Let $(E, d)$ be a Polish space and $\mathcal C_b(E)$ the space of all real-valued bounded continuous functions on $E$. Let $p \in [1, \infty)$ and $\mathcal P_p (E)$ the space of all Borel probability measures on $E$ with finite $p$-th moments. We define the Wasserstein metric $W_p$ on $\mathcal P_p (E)$ by $$ W_p (\mu, \nu) := \inf_{\gamma \in \Pi(\mu, \nu)} \left [ \int_{E \times E} (d(x,y))^p \mathrm d \gamma (x, y) \right ]^{1/p} \quad \forall \mu, \nu \in \mathcal P_p (E). $$

Here $\Pi(\mu, \nu)$ is the set of all Borel probability measures on $E\times E$ whose marginals are $\mu, \nu$ respectively. Fix some $a \in E$. Then we have from Villani's *Optimal Transport: Old and New*,

Theorem 6.9Let $\mu_n, \mu \in \mathcal P_p (E)$ with $n\in \mathbb N$. The following statements are equivalent.
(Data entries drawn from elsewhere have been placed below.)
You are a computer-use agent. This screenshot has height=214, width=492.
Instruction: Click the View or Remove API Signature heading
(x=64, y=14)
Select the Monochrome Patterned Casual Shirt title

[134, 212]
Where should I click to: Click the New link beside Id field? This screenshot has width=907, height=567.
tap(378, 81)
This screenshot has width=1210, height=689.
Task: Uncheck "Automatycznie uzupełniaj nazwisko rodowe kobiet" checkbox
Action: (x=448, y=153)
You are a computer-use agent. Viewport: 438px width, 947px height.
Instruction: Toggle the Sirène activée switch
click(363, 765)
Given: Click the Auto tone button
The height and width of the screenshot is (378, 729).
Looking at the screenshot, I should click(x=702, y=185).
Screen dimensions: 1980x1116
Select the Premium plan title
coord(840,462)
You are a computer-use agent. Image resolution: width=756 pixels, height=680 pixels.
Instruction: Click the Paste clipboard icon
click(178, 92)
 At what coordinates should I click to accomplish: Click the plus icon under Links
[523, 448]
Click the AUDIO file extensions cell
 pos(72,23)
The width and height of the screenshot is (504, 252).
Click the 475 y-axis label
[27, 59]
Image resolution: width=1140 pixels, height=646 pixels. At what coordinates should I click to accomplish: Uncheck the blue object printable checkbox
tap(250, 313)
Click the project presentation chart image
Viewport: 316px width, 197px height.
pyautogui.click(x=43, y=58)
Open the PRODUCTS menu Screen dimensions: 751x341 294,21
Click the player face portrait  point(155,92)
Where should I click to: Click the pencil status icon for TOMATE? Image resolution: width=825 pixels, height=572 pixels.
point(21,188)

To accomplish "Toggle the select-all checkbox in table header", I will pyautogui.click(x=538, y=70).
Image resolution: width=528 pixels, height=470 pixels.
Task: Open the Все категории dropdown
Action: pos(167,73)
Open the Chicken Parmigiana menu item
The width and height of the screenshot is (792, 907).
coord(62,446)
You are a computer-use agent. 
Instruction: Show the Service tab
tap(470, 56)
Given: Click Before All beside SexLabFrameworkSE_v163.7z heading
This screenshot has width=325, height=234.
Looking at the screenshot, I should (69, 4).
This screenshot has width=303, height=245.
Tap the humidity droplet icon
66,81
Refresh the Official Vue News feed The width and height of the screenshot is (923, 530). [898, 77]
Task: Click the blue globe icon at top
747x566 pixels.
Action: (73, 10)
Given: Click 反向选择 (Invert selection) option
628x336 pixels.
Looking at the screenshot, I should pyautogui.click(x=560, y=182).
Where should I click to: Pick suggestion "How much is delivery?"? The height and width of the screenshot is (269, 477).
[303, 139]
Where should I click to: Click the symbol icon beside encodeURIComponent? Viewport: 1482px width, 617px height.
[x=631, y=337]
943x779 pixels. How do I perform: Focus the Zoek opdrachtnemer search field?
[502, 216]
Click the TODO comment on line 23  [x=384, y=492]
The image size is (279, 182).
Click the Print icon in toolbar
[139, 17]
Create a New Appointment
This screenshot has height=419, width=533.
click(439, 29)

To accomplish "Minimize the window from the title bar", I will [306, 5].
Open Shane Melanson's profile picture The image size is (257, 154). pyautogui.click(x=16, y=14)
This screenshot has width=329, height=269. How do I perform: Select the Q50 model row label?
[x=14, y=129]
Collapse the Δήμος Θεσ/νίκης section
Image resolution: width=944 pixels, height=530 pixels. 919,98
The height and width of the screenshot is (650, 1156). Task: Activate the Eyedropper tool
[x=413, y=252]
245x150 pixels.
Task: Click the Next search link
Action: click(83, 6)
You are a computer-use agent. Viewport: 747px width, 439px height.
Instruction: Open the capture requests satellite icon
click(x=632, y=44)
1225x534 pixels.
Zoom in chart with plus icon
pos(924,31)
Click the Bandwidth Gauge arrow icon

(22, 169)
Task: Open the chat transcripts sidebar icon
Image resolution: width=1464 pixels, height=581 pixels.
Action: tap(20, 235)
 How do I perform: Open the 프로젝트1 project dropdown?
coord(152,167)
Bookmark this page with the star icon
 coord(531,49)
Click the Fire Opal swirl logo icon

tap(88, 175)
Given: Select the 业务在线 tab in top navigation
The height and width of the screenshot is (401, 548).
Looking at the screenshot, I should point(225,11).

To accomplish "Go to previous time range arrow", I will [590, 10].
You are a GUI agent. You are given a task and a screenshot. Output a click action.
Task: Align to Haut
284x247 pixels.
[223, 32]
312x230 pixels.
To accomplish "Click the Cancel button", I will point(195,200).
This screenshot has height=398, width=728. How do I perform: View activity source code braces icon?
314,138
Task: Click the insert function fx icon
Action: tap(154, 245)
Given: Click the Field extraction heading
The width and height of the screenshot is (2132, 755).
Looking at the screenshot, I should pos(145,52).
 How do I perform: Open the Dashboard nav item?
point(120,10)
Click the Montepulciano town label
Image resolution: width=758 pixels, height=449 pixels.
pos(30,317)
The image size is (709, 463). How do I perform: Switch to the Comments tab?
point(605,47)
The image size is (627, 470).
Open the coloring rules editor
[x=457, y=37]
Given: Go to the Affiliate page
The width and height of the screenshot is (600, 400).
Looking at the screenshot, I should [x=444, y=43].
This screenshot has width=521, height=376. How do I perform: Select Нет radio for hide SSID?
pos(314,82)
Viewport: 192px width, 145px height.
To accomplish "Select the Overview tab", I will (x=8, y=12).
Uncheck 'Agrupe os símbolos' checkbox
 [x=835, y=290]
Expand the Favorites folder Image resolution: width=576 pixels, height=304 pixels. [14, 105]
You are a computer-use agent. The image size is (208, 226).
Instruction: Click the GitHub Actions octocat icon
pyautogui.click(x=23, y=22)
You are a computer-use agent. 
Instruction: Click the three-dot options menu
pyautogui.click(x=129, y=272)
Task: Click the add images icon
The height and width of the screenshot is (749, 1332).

- $W_p (\mu_n, \mu) \to 0$.

- $\int f \mathrm d \mu_n \to \int f \mathrm d \mu$ for all $f \in \mathcal C_b(E)$ and $\int (d(x, a))^p \mathrm d \mu_n \to \int (d(x, a))^p \mathrm d \mu$.

We define $g_p:E \to \mathbb R, x \mapsto (d(x, a))^p$ and $\mathcal F_p := \mathcal C_b(E) \cup \{g_p\}$. **Theorem 6.9** gives me a feeling that the metric topology of $\mathcal P_p (E)$ is the initial topology induced by $\mathcal F_p$. This would be true if **Theorem 6.9** holds not only for sequences but also for **nets**.

Because a metric space is a sequential space, $[(1) \implies (2)]$ holds for nets.

Could you elaborate on if the direction $[(2) \implies (1)]$ of

Theorem 6.9holds if we replace a sequence $(\mu_n)_{n \in \mathbb N}$ with a net $(\mu_d)_{d\in D}$?

Many thanks you so much for your explanation.